[Recorded data]

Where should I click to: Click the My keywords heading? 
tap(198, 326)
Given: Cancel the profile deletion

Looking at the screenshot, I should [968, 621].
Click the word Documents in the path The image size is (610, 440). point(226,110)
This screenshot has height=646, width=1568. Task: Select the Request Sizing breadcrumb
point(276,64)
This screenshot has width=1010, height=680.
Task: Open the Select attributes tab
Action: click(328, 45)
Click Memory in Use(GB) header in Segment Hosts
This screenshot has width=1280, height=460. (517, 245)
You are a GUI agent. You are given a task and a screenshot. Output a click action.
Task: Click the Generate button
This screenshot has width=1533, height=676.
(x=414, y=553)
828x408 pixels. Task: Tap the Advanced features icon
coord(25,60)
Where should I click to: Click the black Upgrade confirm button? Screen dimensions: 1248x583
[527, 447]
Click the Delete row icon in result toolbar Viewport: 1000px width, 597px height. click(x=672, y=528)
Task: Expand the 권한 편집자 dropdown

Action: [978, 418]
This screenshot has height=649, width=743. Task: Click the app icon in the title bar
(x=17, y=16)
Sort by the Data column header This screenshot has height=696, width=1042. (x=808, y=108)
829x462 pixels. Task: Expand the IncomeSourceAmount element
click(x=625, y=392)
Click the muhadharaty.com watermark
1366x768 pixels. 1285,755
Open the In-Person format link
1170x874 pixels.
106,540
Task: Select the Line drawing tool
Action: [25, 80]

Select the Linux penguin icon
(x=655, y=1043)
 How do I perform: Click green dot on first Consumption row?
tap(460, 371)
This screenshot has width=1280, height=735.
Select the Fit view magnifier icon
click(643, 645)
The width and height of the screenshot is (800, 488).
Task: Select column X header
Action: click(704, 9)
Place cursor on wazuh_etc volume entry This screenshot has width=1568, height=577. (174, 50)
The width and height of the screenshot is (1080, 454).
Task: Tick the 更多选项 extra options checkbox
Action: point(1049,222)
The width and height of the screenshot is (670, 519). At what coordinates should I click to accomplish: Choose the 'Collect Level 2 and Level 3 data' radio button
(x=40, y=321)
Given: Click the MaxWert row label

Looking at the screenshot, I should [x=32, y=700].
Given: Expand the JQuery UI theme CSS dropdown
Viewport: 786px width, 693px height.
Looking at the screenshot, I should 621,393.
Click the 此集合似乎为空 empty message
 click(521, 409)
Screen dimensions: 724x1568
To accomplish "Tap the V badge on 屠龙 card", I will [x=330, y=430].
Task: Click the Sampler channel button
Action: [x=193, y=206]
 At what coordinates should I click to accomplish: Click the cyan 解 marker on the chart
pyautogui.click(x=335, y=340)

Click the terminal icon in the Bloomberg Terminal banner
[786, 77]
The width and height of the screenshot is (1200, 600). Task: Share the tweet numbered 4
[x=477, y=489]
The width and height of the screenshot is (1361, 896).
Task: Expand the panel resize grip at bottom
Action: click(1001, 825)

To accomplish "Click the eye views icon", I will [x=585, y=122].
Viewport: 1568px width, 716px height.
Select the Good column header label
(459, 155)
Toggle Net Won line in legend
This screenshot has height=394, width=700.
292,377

> [What this task involves]: Repeat only what lies between the first line of the data and the line containing "Click the word", both of those lines included, exactly as it stands.

> [Exercise solution]:
Where should I click to: Click the My keywords heading? 
tap(198, 326)
Given: Cancel the profile deletion

Looking at the screenshot, I should [968, 621].
Click the word Documents in the path The image size is (610, 440). point(226,110)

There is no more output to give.